▶ **EXERCISE INSTRUCTIONS**:
1. Answer each question from the BoE passage below, one line per answer:
(a) Before forward guidance, what did economists scrutinize for signs that policy was too loose or too tight?
(b) Which firm does Peter Dixon work for?
(c) When does the passage say Britain's next national election will be held?
2. Write what comes next in the BoE passage below, picking up right after its final sentence.

▶ **PASSAGE**:
The BoE's latest approach to explaining the policy path ahead represents a partial return to the situation before the adoption of forward guidance last year. Then, economists scrutinized small changes in the Bank's inflation forecasts for signals about whether policy was too loose or too tight.

How the new estimates of slack will influence BoE inflation forecasts and its policy decisions could prove hard to predict.

Peter Dixon, an economist at Commerzbank, said spare capacity was a "nebulous concept" and markets would be hanging on the BoE's judgments. "We have more clarity about one thing, however — the BoE is determined to keep rates on hold for a long time to come," Dixon said.

A further complication is that a rate rise now looks most likely around the date of Britain's next national election in May 2015, at which public perceptions of living standards look set to be a key issue.

In the face of some critical questions from reporters about the credibility of the BoE's new plan, Carney stuck by the BoE's decision to launch forward guidance last year.

▶ **AVAILABLE DATA**:
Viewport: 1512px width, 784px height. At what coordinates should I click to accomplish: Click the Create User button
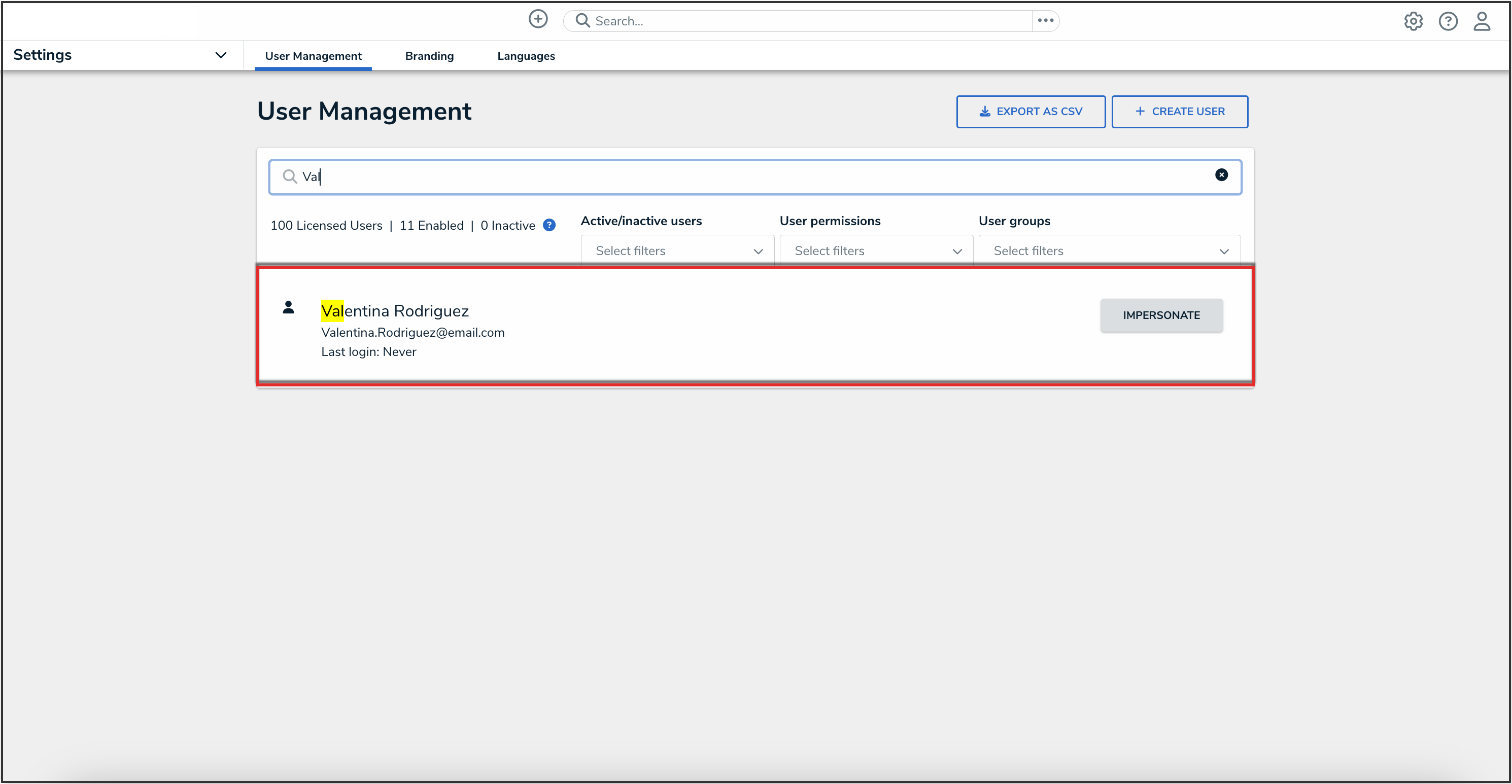coord(1179,112)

▶ **RESPONSES TO THE TASKS**:
1.
(a) Small changes in the Bank's inflation forecasts
(b) Commerzbank
(c) May 2015

2.
"Forward guidance is working," he said. "Expected interest rates have remained low even as the economy has recovered strongly, uncertainty about interest rates has fallen, and most importantly, UK businesses have understood the message."

The BoE revised up its growth forecast for 2014 to 3.4 percent from 2.8 percent, a much more bullish forecast than that of most economists.

Inflation has fallen unexpectedly rapidly to its 2 percent target and the BoE said it expected it to dip further to 1.7 percent by March, before hovering close to 2 percent for the next couple of years.


The BoE said it was now more pessimistic on the outlook for British productivity than three months ago, as it had failed to keep up with rises in output. Business investment was likely to pick up but increasing exports would remain a challenge.